[Material shown Boundary: Start]

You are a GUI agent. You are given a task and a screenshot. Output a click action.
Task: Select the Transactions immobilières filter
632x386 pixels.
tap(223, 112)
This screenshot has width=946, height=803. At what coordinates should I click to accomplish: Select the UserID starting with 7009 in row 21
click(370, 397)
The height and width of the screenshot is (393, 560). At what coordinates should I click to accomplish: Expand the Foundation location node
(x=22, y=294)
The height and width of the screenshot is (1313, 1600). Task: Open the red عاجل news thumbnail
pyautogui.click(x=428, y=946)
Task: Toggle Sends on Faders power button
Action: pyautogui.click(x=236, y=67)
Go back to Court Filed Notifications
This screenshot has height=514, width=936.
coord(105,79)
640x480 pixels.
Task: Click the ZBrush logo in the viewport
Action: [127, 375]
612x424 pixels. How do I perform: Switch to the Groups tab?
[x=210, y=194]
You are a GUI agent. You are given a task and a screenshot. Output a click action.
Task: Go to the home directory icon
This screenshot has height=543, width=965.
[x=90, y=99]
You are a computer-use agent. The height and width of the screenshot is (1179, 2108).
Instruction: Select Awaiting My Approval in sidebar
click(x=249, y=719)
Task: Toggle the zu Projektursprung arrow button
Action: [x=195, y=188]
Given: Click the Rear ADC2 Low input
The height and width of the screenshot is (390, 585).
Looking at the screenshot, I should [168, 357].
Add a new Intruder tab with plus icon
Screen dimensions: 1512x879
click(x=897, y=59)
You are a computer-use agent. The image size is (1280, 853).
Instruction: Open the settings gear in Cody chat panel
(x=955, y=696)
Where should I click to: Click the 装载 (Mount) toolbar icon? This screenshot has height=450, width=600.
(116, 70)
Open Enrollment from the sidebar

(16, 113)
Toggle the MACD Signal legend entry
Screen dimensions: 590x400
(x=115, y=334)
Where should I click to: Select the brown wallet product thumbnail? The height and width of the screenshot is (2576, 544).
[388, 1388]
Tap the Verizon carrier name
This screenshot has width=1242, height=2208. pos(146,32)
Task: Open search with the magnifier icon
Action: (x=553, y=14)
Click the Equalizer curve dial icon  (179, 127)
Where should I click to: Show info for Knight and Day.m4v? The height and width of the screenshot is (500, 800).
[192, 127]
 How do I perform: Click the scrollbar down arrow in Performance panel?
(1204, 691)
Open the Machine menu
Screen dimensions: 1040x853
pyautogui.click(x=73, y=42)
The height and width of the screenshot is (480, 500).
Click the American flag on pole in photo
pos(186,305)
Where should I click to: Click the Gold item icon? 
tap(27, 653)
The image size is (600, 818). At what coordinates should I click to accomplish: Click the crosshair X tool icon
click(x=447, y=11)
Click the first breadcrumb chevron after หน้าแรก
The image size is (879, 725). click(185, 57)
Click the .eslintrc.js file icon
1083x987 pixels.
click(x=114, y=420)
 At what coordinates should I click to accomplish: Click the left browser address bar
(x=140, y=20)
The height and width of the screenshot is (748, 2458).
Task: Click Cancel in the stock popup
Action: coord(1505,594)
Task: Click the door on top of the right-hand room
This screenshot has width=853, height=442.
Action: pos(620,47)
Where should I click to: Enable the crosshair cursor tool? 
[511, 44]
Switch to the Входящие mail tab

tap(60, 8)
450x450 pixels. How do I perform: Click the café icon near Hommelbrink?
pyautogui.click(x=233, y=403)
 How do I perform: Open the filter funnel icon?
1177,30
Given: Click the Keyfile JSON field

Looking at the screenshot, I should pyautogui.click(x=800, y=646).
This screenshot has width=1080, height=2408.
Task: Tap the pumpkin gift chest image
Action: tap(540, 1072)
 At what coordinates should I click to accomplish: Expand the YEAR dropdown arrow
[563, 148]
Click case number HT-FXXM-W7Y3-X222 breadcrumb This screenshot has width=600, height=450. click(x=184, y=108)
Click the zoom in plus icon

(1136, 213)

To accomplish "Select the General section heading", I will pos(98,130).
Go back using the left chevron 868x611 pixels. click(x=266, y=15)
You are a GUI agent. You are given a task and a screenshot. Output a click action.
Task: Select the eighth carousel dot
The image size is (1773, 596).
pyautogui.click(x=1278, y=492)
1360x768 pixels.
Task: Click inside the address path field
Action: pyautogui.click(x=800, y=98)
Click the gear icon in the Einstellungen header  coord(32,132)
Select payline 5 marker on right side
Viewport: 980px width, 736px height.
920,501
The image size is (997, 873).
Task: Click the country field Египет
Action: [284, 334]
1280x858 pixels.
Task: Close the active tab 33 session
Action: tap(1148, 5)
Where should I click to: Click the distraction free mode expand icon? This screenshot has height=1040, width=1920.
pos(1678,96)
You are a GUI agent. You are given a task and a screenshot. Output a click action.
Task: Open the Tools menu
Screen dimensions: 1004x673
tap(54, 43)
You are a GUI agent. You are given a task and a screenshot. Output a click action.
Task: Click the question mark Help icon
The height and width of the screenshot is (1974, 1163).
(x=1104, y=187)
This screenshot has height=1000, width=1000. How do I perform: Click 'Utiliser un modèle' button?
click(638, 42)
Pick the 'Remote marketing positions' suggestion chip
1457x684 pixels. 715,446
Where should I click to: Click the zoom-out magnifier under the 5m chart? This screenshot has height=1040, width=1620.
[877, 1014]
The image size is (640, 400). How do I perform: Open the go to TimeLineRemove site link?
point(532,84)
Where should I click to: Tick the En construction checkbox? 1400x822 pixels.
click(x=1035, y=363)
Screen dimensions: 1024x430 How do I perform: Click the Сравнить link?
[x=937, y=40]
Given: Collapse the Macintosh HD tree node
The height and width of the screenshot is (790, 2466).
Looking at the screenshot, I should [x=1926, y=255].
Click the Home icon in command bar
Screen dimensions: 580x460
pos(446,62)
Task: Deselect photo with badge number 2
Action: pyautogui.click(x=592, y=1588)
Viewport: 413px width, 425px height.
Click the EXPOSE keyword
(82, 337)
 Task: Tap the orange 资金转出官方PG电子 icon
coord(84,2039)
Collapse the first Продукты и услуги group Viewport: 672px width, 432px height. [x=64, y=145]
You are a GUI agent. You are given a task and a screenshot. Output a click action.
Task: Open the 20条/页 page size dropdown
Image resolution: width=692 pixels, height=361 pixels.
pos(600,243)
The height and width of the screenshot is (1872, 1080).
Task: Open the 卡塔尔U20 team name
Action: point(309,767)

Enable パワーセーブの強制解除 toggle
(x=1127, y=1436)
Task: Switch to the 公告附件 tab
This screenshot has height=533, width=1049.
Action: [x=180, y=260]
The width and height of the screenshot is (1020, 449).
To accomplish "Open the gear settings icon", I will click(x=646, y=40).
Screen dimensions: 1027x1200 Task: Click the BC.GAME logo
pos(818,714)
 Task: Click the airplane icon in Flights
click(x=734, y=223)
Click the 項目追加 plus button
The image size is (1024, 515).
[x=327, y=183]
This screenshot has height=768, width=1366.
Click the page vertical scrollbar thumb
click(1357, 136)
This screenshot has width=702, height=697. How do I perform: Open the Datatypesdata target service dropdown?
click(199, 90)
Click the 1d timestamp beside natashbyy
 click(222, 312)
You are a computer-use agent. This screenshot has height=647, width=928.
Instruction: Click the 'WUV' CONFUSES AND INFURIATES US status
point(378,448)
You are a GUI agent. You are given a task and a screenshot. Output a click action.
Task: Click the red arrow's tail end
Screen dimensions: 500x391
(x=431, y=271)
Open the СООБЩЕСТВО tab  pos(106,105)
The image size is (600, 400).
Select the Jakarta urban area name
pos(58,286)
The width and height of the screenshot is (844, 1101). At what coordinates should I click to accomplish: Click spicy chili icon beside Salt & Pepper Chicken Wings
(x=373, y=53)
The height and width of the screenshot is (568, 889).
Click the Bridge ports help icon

[Material shown Boundary: End]

Find all lines in the records that hold the word "back". Copy them.

Go back to Court Filed Notifications
Go back using the left chevron 868x611 pixels. click(x=266, y=15)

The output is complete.